What’s the difference between Taxonomies and Ontologies? - Ask Dr. Search
Last Updated Feb 2018
A Reader Asks:
What’s the difference between Taxonomies and Ontologies? And do I even need to care !?
Editor’s Note: For basic definitions of the terms in this article please see our online glossary of terms.
Dr. Search Responds,
Wow, that’s a great question! I know how *I* would answer it, but believe it or not, these subjects can be very controversial in some academic circles, so I decided to consult with a few other search experts. Like any good doctor I don’t hesitate to consult with others, so I chatted with Avi Rappaport (SearchTools), Walter Underwood (Netflix and Ultraseek fame), Ross Leher at WAND, and Rennie Walker (of Wells Fargo and SageWare). What I present here are the aggregated opinions. I’ll also throw in a few other terms at the end either overlap are otherwise related.
I’d summarize the similarities and differences this way:
- For casual users, these are very similar concepts.
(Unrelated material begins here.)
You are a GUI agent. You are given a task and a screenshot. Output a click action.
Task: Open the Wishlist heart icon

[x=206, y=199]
Purists have many reasons to treat them as separate disciplines, and we’re not disagreeing with that, but I’m just saying that when a mere mortal is shopping for tools or consultants for either, I’d search for both terms on the web, and treat them initially as synonyms for each other. To be safe, you might want to include the singular and plural form of both; depending on your search engine you might actually do taxonomy OR taxonomies OR ontology OR ontologies – not necessary on more modern search engines.
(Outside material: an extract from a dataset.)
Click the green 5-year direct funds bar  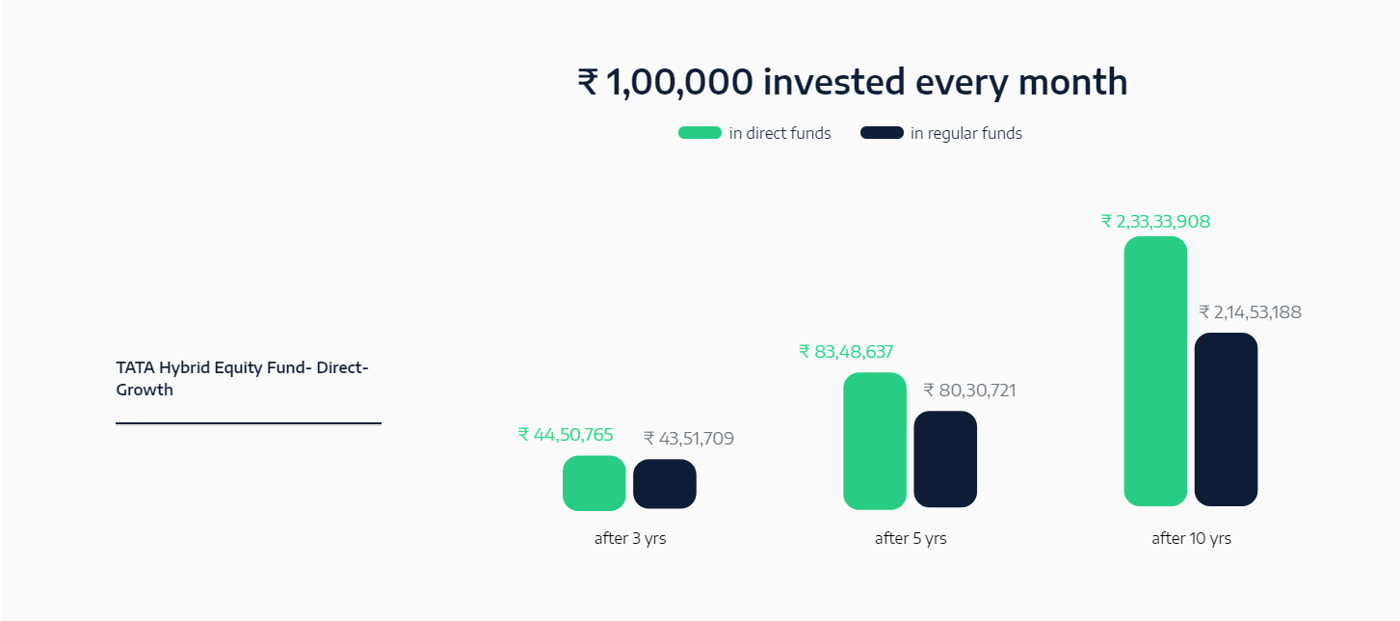875,441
- The preference for one term over another (ontology vs. taxonomy) seems to also depend on the group that’s discussing it. “Ontologies” seems to be preferred by academics and deep researchers, while “taxonomies” are almost universally used in the commercial space. So as we said above, a thorough search will look for both terms.
On the technical side, ontologies imply a broader scope of information. People often refer to a taxonomy as a “tree”, and extending that analogy I’d say that an Ontology is often more of a “forest”. An ontology might encompass a number of taxonomies, with each taxonomy organizing a subject in a particular way.
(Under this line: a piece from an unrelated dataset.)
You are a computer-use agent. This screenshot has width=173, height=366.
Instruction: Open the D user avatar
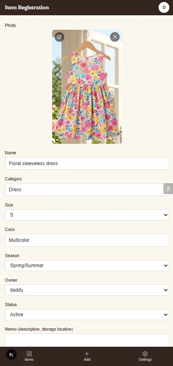(164, 8)

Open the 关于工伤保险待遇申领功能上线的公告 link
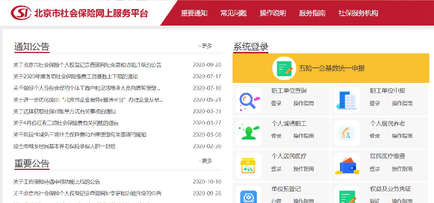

Extending Ross’s excellent example, the term “golf” could appear in several taxonomies. It could be under a “Human Activities” tree (Human activities -> leisure activities -> sports -> golf). It could also be under a taxonomy concerned with Apparel (Apparel -> Casual/Active Apparel -> Sporting Apparel -> Golf Clothing and Accessories) And let’s say it also appears under a third Consumer Electronics Taxonomy (Electronics -> Handheld Gadgets -> Outdoor & Navigational -> Gadgets for Golfers) Each would be considered a taxonomy tree, and you could think of the “branches” as touching each other around the “golf” related nodes. Other intersecting trees might include “Travel Destinations”, “Famous People & Celebrities” and “TV Broadcasts” – these could all also interest with the concept of “golf”. Why you’d want to have such a system is very interesting indeed – but well beyond the scope of this particular column.
Another technical difference between taxonomies and ontologies deals with structure and overall level of detail.
Taxonomies tend to be a reasonably easy to understand trees. If you’ve used Yahoo, you’ve seen a taxonomy. As you proceed from the root through the branches, each level of the tree focuses in on a more specific scope. For example a “Places” taxonomy might have “Places -> Milky Way Galaxy -> Solar Systems -> Sol -> Inner Planets -> Earth -> North America -> United States -> California -> Cupertino”. Each level of this taxonomy zooms in on a smaller and smaller physical area.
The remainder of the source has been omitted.